## Source
┌──
Thanks, man! That just saved me a hell of a lot of work trying to avoid doing just that.
Here's Brooks' subjectivist take on moral judgment:
Think of what happens when you put a new food into your mouth. You don’t have to decide if it’s disgusting. You just know. You don’t have to decide if a landscape is beautiful. You just know.Brooks is saying something that's rather old and obvious (obvious, perhaps, unless we reflect upon the statement). If he had read the Greeks, he would have seen discussions about the role of moral intuition, even if the Greeks ultimately exalt the life of reason. And much of the history of moral philosophy has dealt with the role of intuition in moral judgment. New theories and data from the sciences and social sciences give that discussion more analytical oomph, as they have in the past, but they don't replace the role of reason or intelligence in moral thinking. It's silly to think otherwise.
Ethicists aren't trying to devise ways to to make our moral lives more complicated. They're asking what it means to have judgments such as the example Brooks provides as well as much more sophisticated and consequential moral judgments. They want to know whether we're moral automatons or morally autonomous. They want to understand how the various facets of morality fit together - moral psychology, meta-theory, snap judgments, reasoned ethical discussion, socially constructed moral norms, how we even figure out which are important moral questions and which aren't, etc. They want to know what we ought to do generally and in particular cases, and how best to figure that out. Sure, intuition plays a role in how we make the many moral judgments and decisions we do during each day. And we usually don't go into meta-theoretical debates or reflections upon the nature of reason at those moments to do so. But it has always been dangerous to reduce all of morality to intuitive judgments (or reduce it to reason alone, for that matter).
If, during the period of slavery it was acceptable based on one's moral intuitions to abuse slaves because they weren't fully human, how could we then judge otherwise? Maybe someone else had contrary intuitions. But how could they communicate that to the person with the pro-slavery intuitions? Brooks seems to think that there's some natural law or stroke of divine wisdom that pops up in moral intuition and that that's good enough for moral judgment. But if both sides on the slavery issue are citing natural law and the divine as the sources of their intuition, how do we adjudicate that? And how did we ever come to view slavery as immoral?
Brooks' end of philosophy statement - and conservatives in particular seem to love these pronouncements - is an attempt to reject a way of characterizing reason that's more like the ancient Greek conception than how most philosophers/ethicists characterize reason today (if they do so at all) - these things do evolve. Look, a large segment of contemporary philosophy is built around a rejection of the Platonist/Cartesian conception of rationality and this has been the case since at least Nietzsche and Peirce (in their very different ways).
└──
## Task statement
Can you print the passage on moral judgment from "Brooks' end of" to "very different ways)."? Work only from the passage on moral judgment.

## Listed records
┌──
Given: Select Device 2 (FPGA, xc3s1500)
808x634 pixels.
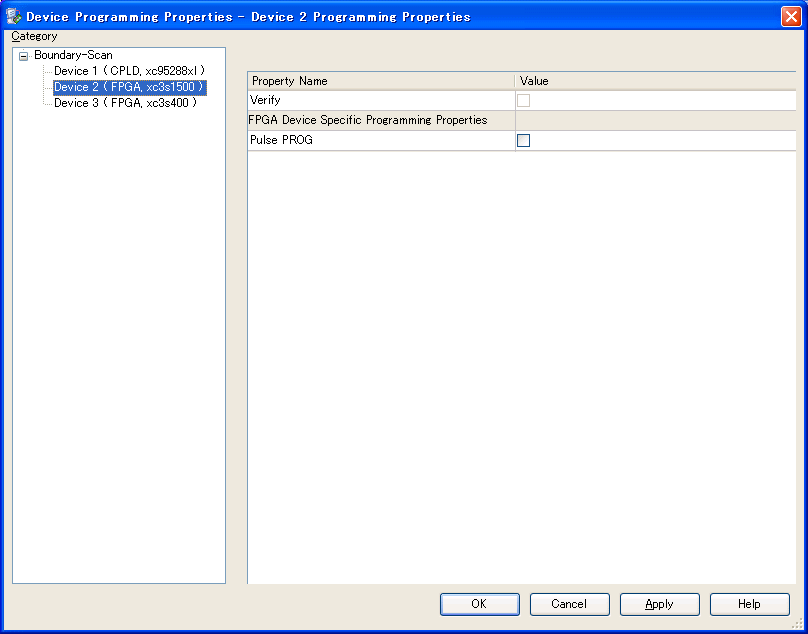Looking at the screenshot, I should [x=129, y=87].
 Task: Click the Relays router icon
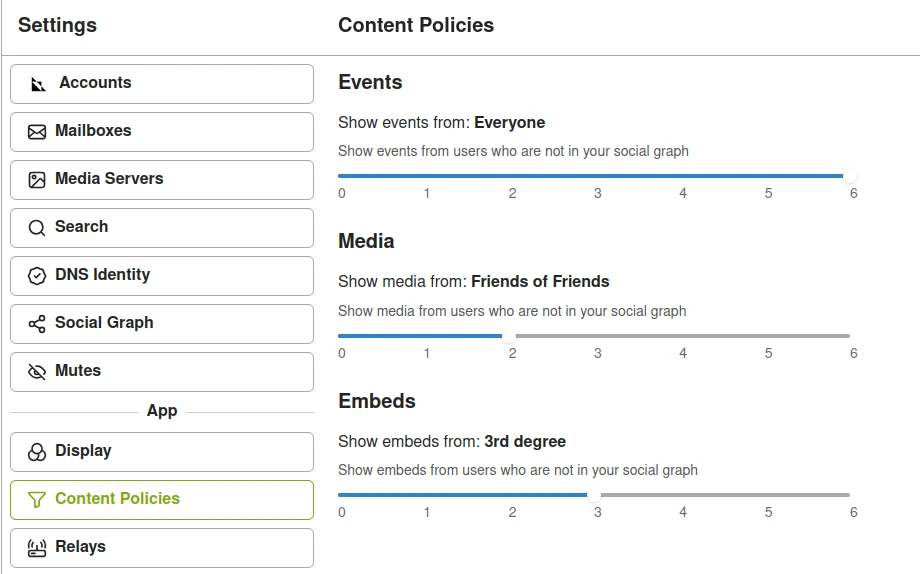37,548
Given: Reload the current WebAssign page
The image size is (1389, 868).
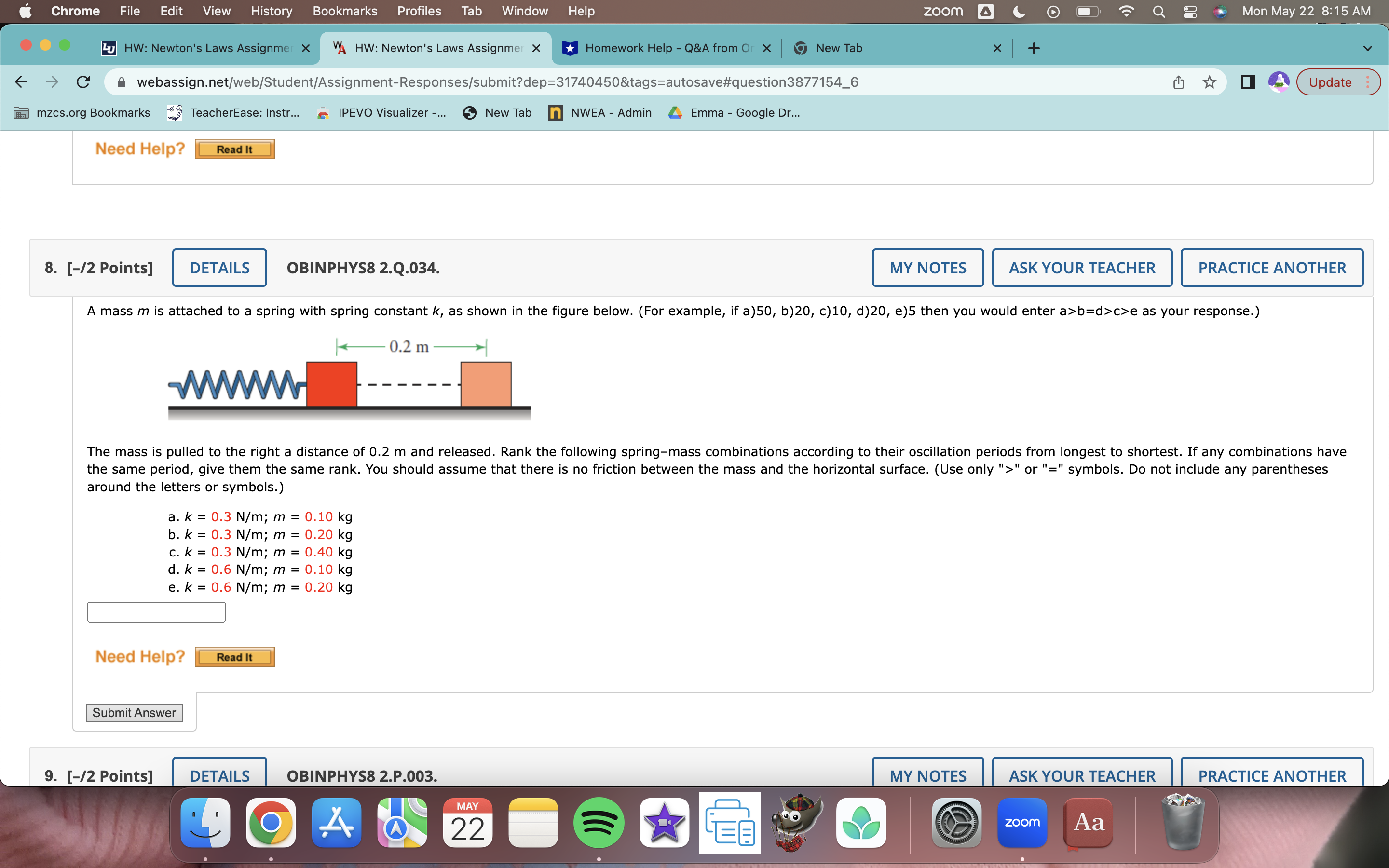Looking at the screenshot, I should pyautogui.click(x=83, y=81).
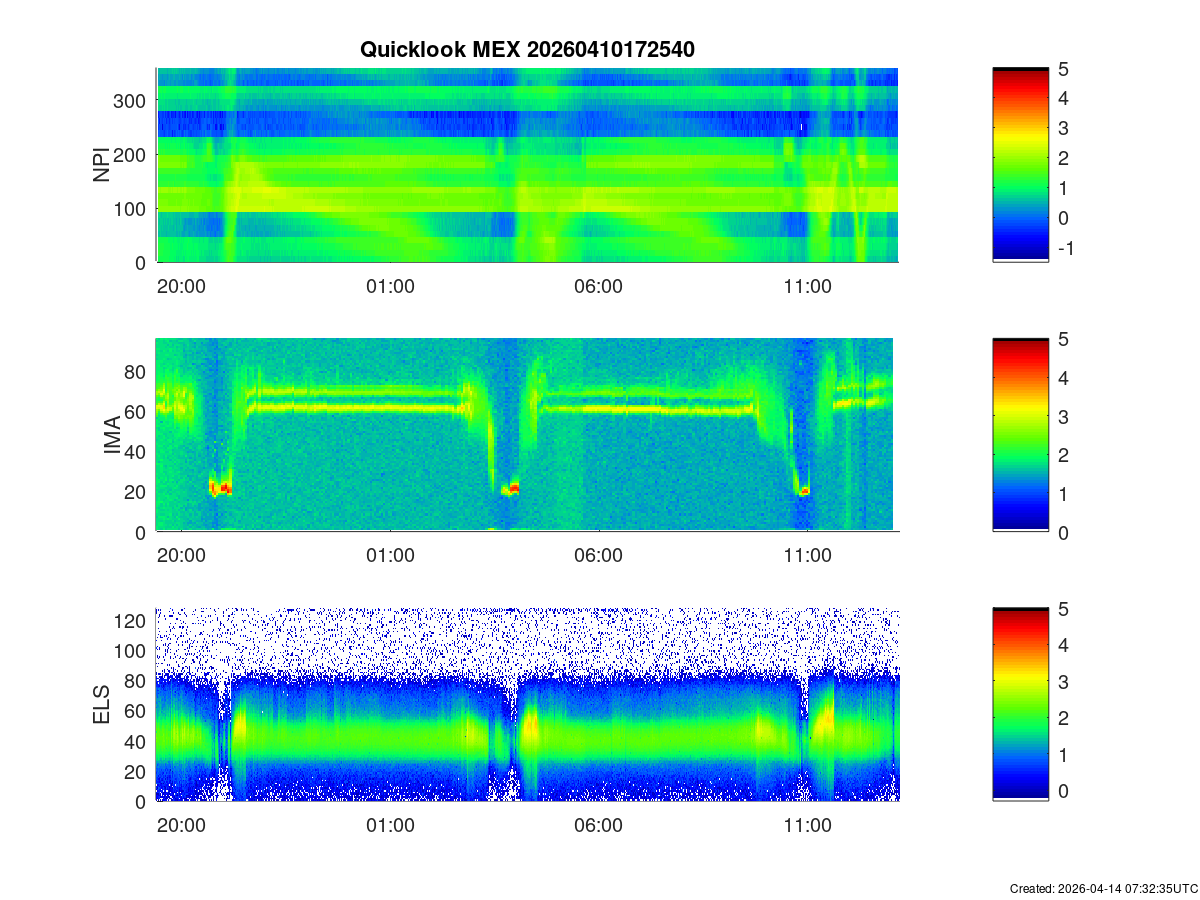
└──
## Solution for this problem
Brooks' end of philosophy statement - and conservatives in particular seem to love these pronouncements - is an attempt to reject a way of characterizing reason that's more like the ancient Greek conception than how most philosophers/ethicists characterize reason today (if they do so at all) - these things do evolve. Look, a large segment of contemporary philosophy is built around a rejection of the Platonist/Cartesian conception of rationality and this has been the case since at least Nietzsche and Peirce (in their very different ways).